- [Aim of the exercise]:
Return the material word for word, from its first line through the line containing "tap(367, 415)", including both ends.

- [Recorded information]:
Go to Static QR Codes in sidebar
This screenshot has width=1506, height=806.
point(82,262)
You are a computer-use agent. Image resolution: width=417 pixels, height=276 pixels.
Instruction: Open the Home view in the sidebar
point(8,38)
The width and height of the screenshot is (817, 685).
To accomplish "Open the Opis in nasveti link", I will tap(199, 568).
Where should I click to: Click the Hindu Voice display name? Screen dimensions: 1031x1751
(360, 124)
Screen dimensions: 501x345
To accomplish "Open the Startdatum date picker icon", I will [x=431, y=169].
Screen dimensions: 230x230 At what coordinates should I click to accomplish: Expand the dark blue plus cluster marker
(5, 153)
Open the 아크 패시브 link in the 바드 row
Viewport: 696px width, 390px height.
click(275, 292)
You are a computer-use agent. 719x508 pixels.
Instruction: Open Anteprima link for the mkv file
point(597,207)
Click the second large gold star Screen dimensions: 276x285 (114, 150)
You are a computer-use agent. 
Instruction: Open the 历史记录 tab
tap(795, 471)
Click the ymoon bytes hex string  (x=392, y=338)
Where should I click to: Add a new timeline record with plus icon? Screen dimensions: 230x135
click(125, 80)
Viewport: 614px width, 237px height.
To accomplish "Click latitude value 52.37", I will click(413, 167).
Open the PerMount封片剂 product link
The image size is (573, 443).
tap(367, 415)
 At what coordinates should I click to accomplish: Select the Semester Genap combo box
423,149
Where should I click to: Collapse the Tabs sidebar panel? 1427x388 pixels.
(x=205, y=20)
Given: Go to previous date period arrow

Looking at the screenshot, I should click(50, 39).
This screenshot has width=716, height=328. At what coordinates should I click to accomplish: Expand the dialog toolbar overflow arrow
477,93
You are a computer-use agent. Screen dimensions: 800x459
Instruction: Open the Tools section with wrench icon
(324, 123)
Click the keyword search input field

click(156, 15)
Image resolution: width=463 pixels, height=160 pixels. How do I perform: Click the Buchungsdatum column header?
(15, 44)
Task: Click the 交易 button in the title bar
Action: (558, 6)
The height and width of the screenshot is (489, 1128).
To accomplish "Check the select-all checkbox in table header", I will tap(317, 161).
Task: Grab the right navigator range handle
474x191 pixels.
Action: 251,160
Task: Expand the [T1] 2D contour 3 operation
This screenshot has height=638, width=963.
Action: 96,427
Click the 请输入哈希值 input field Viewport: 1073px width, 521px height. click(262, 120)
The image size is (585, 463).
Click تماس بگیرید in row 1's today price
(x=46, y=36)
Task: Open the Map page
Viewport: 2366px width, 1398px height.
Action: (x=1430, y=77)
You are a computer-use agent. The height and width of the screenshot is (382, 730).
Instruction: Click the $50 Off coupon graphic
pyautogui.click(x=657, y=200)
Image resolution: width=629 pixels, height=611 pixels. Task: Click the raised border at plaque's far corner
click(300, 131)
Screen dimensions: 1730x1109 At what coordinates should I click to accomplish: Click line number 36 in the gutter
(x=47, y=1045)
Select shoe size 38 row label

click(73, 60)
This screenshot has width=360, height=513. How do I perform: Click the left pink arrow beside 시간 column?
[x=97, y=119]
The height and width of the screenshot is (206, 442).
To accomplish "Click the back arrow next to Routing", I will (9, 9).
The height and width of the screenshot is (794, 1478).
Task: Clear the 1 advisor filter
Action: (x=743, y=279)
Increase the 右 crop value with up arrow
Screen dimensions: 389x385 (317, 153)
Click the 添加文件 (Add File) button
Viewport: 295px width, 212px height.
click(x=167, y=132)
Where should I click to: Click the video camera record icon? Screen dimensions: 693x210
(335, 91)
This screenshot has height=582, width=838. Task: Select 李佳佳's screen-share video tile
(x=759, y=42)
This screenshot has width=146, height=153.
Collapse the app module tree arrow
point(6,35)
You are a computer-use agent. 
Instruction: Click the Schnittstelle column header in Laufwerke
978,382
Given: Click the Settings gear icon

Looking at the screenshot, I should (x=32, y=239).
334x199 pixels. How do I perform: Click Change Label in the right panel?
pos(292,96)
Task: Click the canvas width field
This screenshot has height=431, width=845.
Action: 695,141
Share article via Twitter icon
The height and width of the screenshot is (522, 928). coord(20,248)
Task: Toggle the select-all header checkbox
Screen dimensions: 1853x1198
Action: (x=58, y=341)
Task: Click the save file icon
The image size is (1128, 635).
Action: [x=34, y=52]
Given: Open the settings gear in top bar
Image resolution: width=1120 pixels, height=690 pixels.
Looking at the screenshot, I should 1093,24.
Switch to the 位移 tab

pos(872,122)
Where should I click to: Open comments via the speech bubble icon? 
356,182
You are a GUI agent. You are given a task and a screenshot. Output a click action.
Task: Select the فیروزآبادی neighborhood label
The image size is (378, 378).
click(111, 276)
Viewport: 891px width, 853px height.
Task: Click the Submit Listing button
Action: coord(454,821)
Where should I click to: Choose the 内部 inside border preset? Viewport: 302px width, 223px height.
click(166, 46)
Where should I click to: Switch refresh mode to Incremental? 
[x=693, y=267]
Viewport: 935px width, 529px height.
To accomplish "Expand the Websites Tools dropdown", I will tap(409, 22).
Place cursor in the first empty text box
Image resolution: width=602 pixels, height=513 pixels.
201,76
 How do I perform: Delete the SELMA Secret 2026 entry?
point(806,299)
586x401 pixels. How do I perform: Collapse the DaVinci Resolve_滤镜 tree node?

- [The output]:
Go to Static QR Codes in sidebar
This screenshot has width=1506, height=806.
point(82,262)
You are a computer-use agent. Image resolution: width=417 pixels, height=276 pixels.
Instruction: Open the Home view in the sidebar
point(8,38)
The width and height of the screenshot is (817, 685).
To accomplish "Open the Opis in nasveti link", I will tap(199, 568).
Where should I click to: Click the Hindu Voice display name? Screen dimensions: 1031x1751
(360, 124)
Screen dimensions: 501x345
To accomplish "Open the Startdatum date picker icon", I will [x=431, y=169].
Screen dimensions: 230x230 At what coordinates should I click to accomplish: Expand the dark blue plus cluster marker
(5, 153)
Open the 아크 패시브 link in the 바드 row
Viewport: 696px width, 390px height.
click(275, 292)
You are a computer-use agent. 719x508 pixels.
Instruction: Open Anteprima link for the mkv file
point(597,207)
Click the second large gold star Screen dimensions: 276x285 (114, 150)
You are a computer-use agent. 
Instruction: Open the 历史记录 tab
tap(795, 471)
Click the ymoon bytes hex string  (x=392, y=338)
Where should I click to: Add a new timeline record with plus icon? Screen dimensions: 230x135
click(125, 80)
Viewport: 614px width, 237px height.
To accomplish "Click latitude value 52.37", I will click(413, 167).
Open the PerMount封片剂 product link
The image size is (573, 443).
tap(367, 415)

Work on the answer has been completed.